D’après une étude menée par la marque de cosmétiques Juvederm auprès de femmes âgées de cinquante ans en moyenne, mêmes si ces dernières sont majoritairement favorables à l’idée de paraître jeune, elles ne sont pas pour autant partisane du « zéro rides » (voir ici). La vieillesse ne serait donc pas si « ennemie » de la femme ?

Les caractéristiques de la beauté des magazines et des photos de publicité n’ont jamais été concordantes avec celles de la séduction. La maigreur, l’absence de formes, le look femmes d’affaires ont peu à voir avec celle-ci. Il en est sans doute de même des rides : les rides d’expression notamment témoignent d’une séduction faisant appel à l’entièreté de la personne qui touche bien plus que la superficialité des photos retouchées ou des corps liftés.

Mais on peut également lire un mouvement de fond dans cette acceptation “d’un peu de rides”. Le visage lifté renvoie à une volonté des humains d’être maîtres de la nature, de renverser le cours naturel des évolutions. Or l’idéologie du progrès et de la domination de la nature ne fait plus recette, la marque du temps peut alors, pour les femmes comme pour les hommes devenir attractive.

Les marques de vieillesse sont aussi des marques d’une histoire et renvoient donc à un savoir et une sagesse que l’on ne trouve pas dans la jeunesse. Ceci dépasse le seul sort des femmes.

La place que tiennent dans une société les jeunes et les vieux évolue et peut-être une forme de vieillesse qui permet de rompre avec l’idélologie matérialiste, productiviste est-elle valorisée.

Le fait qu’une James Bond girl soit pour une fois plus âgée que le héros marque-t-il une rupture avec un modèle cinématographique que l’on pourrait qualifier de misogyne, où l’homme plus âgé, et donc plus expérimenté, tient le rôle de "meneur" ? Cela correspond-il également à ce qu’on peut observer dans la société ?

Traditionnellement l’initiation à la sexualité et même à la relation amoureuse se faisait plutôt, pour les femmes comme pour les hommes dans un décalage d’âge : le jeune homme pouvait être initié par une femme de l’âge de sa mère et la jeune fille pouvait l’être soit par un amant mûr, soit par un mari bien plus expérimenté.
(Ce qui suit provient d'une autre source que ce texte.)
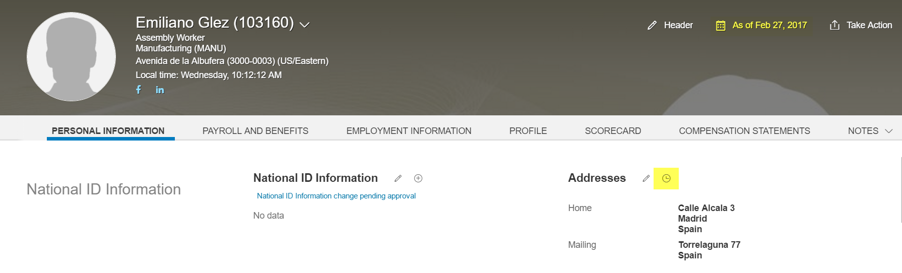Click the employee profile photo placeholder
This screenshot has height=273, width=902.
point(71,56)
C’est dans les années 60 du siècle dernier que garçons et filles adolescents ont  préféré une initiation entre jeunes. En même temps les différences d’âge entre mari et femme ont diminué et de plus en plus souvent, la femme peut être plus âgée.

Mais de nos jours le nombre de femmes de 50 ans et plus, à la fois seules et ne voulant pas renoncer à une vie amoureuse est nettement plus important que celui des hommes du même âge. Il est donc fatal qu’elles se tournent vers des hommes plus jeunes.

Je n’y vois pas tellement un jeu de pouvoir, je je crois pas que le rapport amoureux ou même sexuel s’analyse en termes de pouvoir.

En revanche, il y a sans doute une attraction des vieux et vieilles pour les jeunes et des jeunes pour les vieux et les vieilles. Pour ce qui est de la relation sexuelle, pas forcément pour ce qui est du vivre ensemble. Qui au contraire requiert que les deux partenaires vivent au même rythme.

Mais James Bond ne raconte pas une histoire d’amour, mais un suite de conquêtes et d’aventures. Dès lors il est normal qu’il attire dans son lit, comme nombre de ses contemporains, “une femme qui n’a plus vingt ans depuis longtemps”.